Лошадь вздыбилась, остановившись. В пролетку метнулась Табба, следом за ней ввалился Резаный.
— Гони!
— Пошла, милая! — Антон привстал на козлах, пролетка опрометью понеслась прочь от дома.
В тот же момент с противоположной стороны улицы к дому подстраховочно помчалась вторая пролетка с ворами.
Из парадной выбежало не менее десятка полицейских, которые стали без разбора стрелять в уносящуюся пролетку Антона.
Воры в подстраховочной тут же подключились к пальбе, отчего некоторые полицейские рассыпались вдоль стены, другие бросились к своим пролеткам.
Резаный высунулся из-под навеса, стал отстреливаться от преследователей.
Табба вновь коснулась раненого плеча — на ладони отпечаталась кровь.
Резаный вдруг вскинулся, будто натолкнулся на что-то, уронил руки и стал вываливаться из пролетки.
Бессмертная вцепилась в него, но при бешеной тряске удержать было невозможно — вор рухнул на мостовую.
Антон стоял на козлах, хлестал лошадь, умудряясь время от времени отстреливаться. Они докатились уже почти до Обводного канала. Кучер оглянулся, оскалился.
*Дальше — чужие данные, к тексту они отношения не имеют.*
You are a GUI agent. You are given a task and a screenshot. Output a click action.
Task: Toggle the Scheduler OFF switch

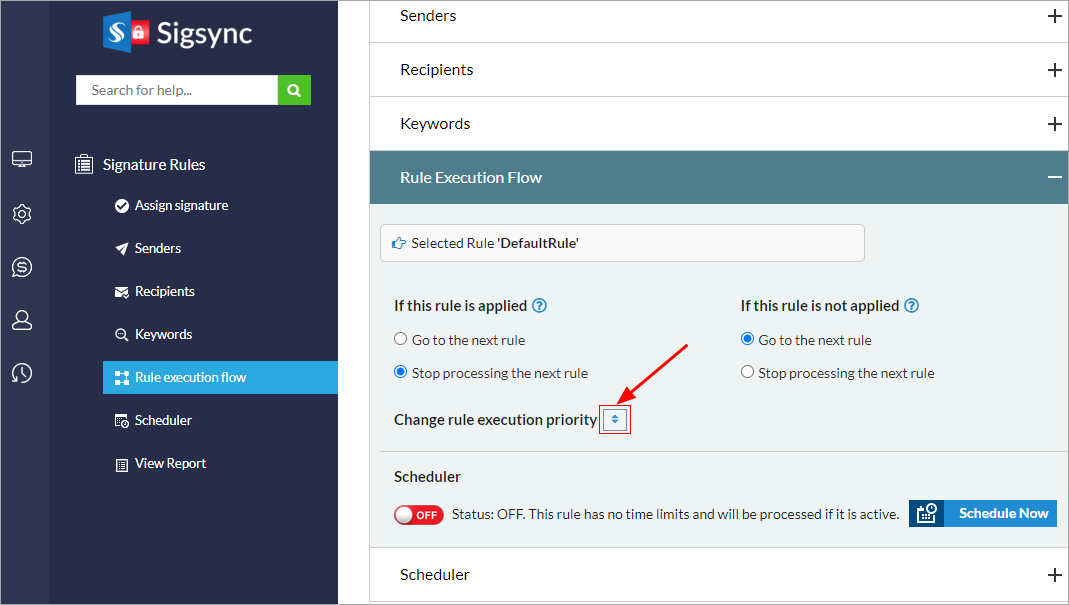pyautogui.click(x=419, y=515)
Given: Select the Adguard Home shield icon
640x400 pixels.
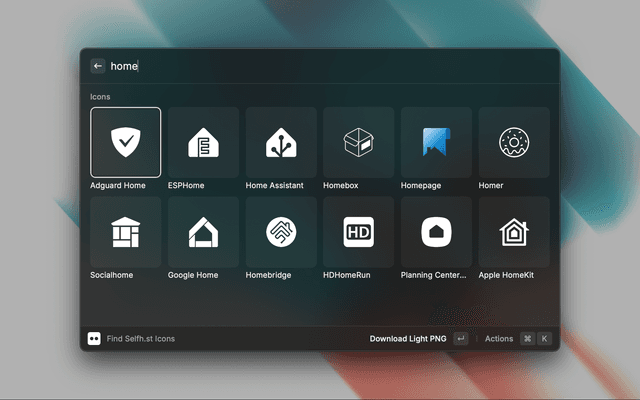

— Все путем, госпожа! — Но охнул, перевел изумленный взгляд на стреляющих полицейских и сполз прямо под колеса пролетки.
Никем не управляемая, испуганная лошадь понеслась вразнос.
Табба, цепляясь за дугу, стараясь не свалиться, с трудом перебралась на козлы, поймала вожжи, потянула их на себя, нащупала под ногами кнут и хлестко щелкнула по вспотевшему крупу.
На Обводном оглянулась на преследователей, возле низкой арки остановила пролетку, спрыгнула на мостовую и бросилась бежать в ближайший двор.
Бежала стремительно, отчаянно, не видя никого перед собой, не замечая преград. Нырнула в какую-то парадную, из нее выскочила в мрачный и круглый, как колодец, двор, пересекла его, вызвав удивление сидящих здесь пожилых дам, скрылась за дверью.
Придерживая рукой раненое плечо, спрыгнула со второго этажа, не удержалась на ногах, но все-таки поднялась, отряхнула платье и не спеша, едва ли не с достоинством направилась в сторону арки, выходящей на улицу.
Извозчик подкатил быстро, словно в нем срочно нуждались.
— Куда, сударыня?
— Скажу, только побыстрее. — Бессмертная забралась в пролетку, уселась поудобнее, и под колесами застучала мостовая.
Где-то далеко сзади слышались стрельба и свистки полицейских.
Катенька плакала, осторожно бинтуя плечо Таббы, приговаривала:
— Что же это такое, госпожа?.. Разве можно так? Может, все-таки доктора пригласить?
— Меньше слов, больше дела, — огрызнулась та, морщась от боли.